About 20% of the world’s timber grows in Russia, but the huge forest-raw material potential is used inefficiently. The forest industry is modestly represented and the Russian economy brings minimal income. In recent decades, more serious requirements have been placed on building structures, but the quality of lumber has been steadily declining throughout the world. The modern woodworking industry improves the quality of lumber by removing unacceptable wood defects, followed by end gluing of boards to a “mustache” or “toothed joint”. Of all types of joints of wooden elements, the notched adhesive or “toothed joint” provides the best use of their bearing capacity, since it causes less weakening of the cross-section of the elements, which is characteristic of other methods of joining (nailing, bolting, etc.). But along with this, the results of numerous tests showed that in conditions of mass production, the main place of destruction is the “toothed joint” or gear joints (about 50%) in the layers of the structures of the stretched zone.
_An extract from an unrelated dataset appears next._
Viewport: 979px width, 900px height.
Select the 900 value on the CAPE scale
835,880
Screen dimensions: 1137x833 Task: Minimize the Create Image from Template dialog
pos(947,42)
The presence in the most stressed layers of the stretched zone of the bent glued elements of the gear joints leads, as a rule, to the destruction of the elements precisely because of these weaknesses. As a result, there is a need for a more detailed and indepth study of the effect of artificially created weakenings on the work of wooden structures. One of the methods for improving the performance of structures made of low-grade wood is their reinforcement. The purpose of the research is to determine the degree of influence of some artificially created types of attenuation on the stress-strain state of reinforced wooden beams. The main research methods: mathematical calculations, computer modeling in the PC “COSMOS / M”, experiment. The experimental design technique is given [27]. The results are presented in the form of graphs and tables. The main conclusions made after the work: deformability in reinforced beams is 15-20% lower than in unreinforced ones; the destruction of reinforced beams with a weakened cross section occurs without a sharp collapse, due to the supporting effect of the reinforcement in the stretched zone and the reliable connection of the reinforcement with the wood, which provides an adhesive joint up to the destruction of the wood. The safety factor of reinforced wooden structures varies from 3.00 to 5.00.